(Dataset items)
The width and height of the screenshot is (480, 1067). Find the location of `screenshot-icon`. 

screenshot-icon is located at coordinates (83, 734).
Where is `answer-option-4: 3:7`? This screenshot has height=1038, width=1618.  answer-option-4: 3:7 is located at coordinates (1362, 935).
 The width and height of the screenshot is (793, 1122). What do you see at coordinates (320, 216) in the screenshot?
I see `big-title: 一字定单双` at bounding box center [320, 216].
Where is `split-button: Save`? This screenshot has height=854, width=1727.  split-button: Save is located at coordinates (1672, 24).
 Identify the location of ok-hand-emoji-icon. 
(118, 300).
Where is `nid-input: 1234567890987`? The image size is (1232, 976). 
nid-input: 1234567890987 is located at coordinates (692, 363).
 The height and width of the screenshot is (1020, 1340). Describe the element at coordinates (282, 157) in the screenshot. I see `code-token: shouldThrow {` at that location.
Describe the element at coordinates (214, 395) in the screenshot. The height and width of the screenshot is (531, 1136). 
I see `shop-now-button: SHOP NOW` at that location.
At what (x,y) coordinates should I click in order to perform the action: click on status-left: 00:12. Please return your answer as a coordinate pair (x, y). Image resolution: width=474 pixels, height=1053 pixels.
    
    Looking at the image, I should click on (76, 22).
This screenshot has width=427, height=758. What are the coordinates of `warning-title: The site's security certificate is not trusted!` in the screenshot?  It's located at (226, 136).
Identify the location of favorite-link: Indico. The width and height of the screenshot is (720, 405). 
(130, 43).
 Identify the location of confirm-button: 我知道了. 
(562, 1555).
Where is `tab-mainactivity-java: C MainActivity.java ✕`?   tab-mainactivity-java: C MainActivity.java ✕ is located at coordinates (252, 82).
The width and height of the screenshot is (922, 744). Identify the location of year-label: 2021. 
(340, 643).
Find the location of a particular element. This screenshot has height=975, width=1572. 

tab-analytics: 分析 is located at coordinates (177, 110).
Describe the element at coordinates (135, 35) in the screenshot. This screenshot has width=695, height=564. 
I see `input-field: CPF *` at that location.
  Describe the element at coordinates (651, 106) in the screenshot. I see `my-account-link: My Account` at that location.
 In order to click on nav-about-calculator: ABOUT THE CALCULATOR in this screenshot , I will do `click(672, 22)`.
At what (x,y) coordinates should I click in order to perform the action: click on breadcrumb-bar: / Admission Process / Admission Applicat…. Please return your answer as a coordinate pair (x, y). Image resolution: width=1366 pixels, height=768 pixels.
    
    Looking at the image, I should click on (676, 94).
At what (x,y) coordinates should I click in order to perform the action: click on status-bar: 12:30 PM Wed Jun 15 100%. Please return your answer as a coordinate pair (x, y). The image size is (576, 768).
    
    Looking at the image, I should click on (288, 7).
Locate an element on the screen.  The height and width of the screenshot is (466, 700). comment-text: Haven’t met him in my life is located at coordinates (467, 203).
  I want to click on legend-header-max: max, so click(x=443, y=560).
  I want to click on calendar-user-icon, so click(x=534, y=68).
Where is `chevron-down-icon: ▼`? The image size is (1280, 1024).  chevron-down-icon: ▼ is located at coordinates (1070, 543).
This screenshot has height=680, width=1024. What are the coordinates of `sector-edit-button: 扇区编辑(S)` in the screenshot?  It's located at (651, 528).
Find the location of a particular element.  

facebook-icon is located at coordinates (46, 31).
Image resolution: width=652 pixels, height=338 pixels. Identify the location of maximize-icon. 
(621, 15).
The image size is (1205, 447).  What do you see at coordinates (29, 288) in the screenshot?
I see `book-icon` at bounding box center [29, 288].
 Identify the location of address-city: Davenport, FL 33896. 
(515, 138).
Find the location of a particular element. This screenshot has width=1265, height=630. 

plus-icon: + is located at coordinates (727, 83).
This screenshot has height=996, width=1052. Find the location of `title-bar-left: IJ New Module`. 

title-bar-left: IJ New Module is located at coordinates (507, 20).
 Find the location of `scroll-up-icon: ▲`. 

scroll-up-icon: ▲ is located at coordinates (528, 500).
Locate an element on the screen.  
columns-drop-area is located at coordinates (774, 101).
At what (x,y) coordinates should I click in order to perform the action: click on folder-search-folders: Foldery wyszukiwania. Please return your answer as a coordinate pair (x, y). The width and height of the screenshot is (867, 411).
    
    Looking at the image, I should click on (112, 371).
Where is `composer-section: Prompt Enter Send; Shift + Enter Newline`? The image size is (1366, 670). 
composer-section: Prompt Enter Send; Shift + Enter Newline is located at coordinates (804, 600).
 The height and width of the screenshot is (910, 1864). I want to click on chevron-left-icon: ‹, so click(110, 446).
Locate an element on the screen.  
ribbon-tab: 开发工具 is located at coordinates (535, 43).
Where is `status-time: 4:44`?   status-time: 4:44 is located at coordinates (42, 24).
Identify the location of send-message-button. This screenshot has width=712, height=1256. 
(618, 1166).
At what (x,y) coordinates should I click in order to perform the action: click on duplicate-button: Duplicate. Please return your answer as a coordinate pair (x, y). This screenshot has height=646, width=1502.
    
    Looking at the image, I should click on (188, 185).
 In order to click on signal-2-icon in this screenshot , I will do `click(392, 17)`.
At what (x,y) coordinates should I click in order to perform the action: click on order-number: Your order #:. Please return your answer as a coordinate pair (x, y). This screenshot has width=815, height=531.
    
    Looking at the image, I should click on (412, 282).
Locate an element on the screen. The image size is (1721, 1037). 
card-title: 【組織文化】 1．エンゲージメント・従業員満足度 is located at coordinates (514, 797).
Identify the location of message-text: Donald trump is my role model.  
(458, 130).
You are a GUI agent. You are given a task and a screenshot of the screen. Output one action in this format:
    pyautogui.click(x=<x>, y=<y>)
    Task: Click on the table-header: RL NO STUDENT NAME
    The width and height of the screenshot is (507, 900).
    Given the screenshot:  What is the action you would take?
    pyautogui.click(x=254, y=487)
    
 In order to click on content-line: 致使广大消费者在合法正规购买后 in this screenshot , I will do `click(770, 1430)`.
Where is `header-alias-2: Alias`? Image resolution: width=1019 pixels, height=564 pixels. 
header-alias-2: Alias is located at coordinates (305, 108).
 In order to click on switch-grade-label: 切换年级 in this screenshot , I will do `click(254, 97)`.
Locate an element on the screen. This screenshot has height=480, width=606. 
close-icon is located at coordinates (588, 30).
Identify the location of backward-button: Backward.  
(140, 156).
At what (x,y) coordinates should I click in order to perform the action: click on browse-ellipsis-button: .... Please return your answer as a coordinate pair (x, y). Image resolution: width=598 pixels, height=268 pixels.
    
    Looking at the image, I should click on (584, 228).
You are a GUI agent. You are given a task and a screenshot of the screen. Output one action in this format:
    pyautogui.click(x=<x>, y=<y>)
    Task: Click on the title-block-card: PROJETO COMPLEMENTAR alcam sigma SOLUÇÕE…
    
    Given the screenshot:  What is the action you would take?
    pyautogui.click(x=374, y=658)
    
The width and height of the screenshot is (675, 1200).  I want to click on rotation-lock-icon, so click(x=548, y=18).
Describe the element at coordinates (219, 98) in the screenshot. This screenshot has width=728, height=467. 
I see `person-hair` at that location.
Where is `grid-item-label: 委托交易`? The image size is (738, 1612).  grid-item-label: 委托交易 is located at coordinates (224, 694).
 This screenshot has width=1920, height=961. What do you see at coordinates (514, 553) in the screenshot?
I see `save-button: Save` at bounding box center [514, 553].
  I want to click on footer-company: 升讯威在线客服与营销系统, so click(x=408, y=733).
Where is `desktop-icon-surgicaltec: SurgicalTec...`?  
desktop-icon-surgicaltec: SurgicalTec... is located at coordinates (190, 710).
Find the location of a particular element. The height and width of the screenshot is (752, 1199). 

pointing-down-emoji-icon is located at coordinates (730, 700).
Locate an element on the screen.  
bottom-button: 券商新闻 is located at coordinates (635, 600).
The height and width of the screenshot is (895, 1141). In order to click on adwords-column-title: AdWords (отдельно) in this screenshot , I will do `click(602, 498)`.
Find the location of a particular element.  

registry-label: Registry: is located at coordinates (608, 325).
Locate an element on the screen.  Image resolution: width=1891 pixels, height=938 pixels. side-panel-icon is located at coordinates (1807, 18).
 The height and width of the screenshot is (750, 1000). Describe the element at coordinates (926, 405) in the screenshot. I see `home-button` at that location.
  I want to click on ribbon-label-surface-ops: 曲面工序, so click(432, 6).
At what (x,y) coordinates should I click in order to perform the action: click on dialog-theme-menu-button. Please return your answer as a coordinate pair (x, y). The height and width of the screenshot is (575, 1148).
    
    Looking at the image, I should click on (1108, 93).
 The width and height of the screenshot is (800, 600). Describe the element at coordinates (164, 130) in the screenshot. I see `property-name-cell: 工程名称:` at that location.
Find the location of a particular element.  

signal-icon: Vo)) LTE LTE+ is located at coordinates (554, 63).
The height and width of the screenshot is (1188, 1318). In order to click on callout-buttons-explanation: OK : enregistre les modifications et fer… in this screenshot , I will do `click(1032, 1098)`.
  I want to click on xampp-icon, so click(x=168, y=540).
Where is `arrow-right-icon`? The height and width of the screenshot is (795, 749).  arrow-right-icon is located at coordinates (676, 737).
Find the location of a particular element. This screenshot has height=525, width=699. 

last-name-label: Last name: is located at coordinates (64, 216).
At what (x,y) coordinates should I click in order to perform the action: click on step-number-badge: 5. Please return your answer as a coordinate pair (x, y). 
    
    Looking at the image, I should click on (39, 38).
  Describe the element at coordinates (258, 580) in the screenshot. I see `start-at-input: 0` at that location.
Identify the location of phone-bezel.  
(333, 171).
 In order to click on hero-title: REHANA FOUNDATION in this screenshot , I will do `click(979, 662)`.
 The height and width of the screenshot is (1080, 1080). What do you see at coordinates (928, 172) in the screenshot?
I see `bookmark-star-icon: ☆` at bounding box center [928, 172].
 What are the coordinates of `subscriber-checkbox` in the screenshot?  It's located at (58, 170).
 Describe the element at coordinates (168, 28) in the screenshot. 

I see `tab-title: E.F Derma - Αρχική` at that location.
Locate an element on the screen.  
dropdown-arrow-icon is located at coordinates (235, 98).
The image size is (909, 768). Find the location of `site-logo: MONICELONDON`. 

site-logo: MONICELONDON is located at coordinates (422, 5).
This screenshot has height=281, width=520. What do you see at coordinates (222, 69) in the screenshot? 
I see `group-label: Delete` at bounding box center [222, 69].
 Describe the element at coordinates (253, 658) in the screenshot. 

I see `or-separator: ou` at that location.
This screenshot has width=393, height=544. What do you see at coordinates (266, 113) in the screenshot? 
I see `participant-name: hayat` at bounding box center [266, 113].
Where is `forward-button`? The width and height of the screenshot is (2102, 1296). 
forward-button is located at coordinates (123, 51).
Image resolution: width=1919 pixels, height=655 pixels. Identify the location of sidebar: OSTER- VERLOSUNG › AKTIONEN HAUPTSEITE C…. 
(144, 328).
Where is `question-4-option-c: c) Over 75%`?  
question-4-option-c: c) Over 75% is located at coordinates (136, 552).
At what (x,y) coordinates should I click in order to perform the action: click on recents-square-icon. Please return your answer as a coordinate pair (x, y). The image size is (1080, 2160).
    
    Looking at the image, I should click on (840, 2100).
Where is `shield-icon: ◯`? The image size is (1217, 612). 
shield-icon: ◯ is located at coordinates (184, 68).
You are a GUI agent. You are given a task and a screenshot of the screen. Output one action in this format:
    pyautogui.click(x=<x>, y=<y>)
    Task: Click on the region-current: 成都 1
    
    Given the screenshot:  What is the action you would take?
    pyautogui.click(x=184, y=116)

:: TRY IT ::
Please extract each line from the items that contains the string "Over".

:: REPLY TO THE EXERCISE ::
Where is `question-4-option-c: c) Over 75%`?  
question-4-option-c: c) Over 75% is located at coordinates (136, 552).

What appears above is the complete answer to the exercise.